You use factor(). The Mathworks provided factor() returns something that is a vector unless the input is a prime. You then compare that likely vector to n. Remember that if VECTOR is considered true only if all the entries in the vector are non-zero. Your code therefore ends up testing that all of the factors of the number are <= 5. If that is your intent, then we recommand that you code
if all(fact <= n)
instead of people having to guess about whether you understood how if and while work with vectors.
  2 Comments
A C
A C on 15 Apr 2019
I have made it more readable. Thank you.
Walter Roberson
Walter Roberson on 15 Apr 2019
Find all of the primes less than or equal to n. Create a vector that long. Loop:
Increment the last position in the vector. Take the list of primes .^ the vector and take the product of that. If the result is less than or equal to x, then increment your counter of values found, and keep going.

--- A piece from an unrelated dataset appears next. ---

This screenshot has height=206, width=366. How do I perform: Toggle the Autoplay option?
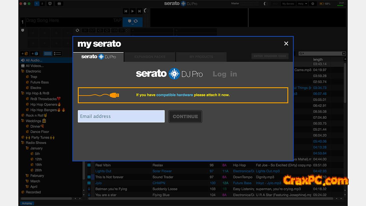pyautogui.click(x=27, y=203)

If the result was greater than x, then set the last position of the vector to 0 and increment the position before that in the vector. Recalculate the product. If it is still greater than x then set the second last position to 0 and increment the position before that, recalculate, and so on. Go as far as you need to towards the left in the vector in this zero-and-increment-previous until you find something less than or equal to x, or you run out of vector. If you run out of vector, exit the procedure, and otherwise increment the counter and loop back to the bit about incrementing the last position.
Because of unique prime factorization, this procedure is certain to find only values that factorize the right way, and to only count any integer once.
(There is a refinement of this procedure that does not even need to form trial products.)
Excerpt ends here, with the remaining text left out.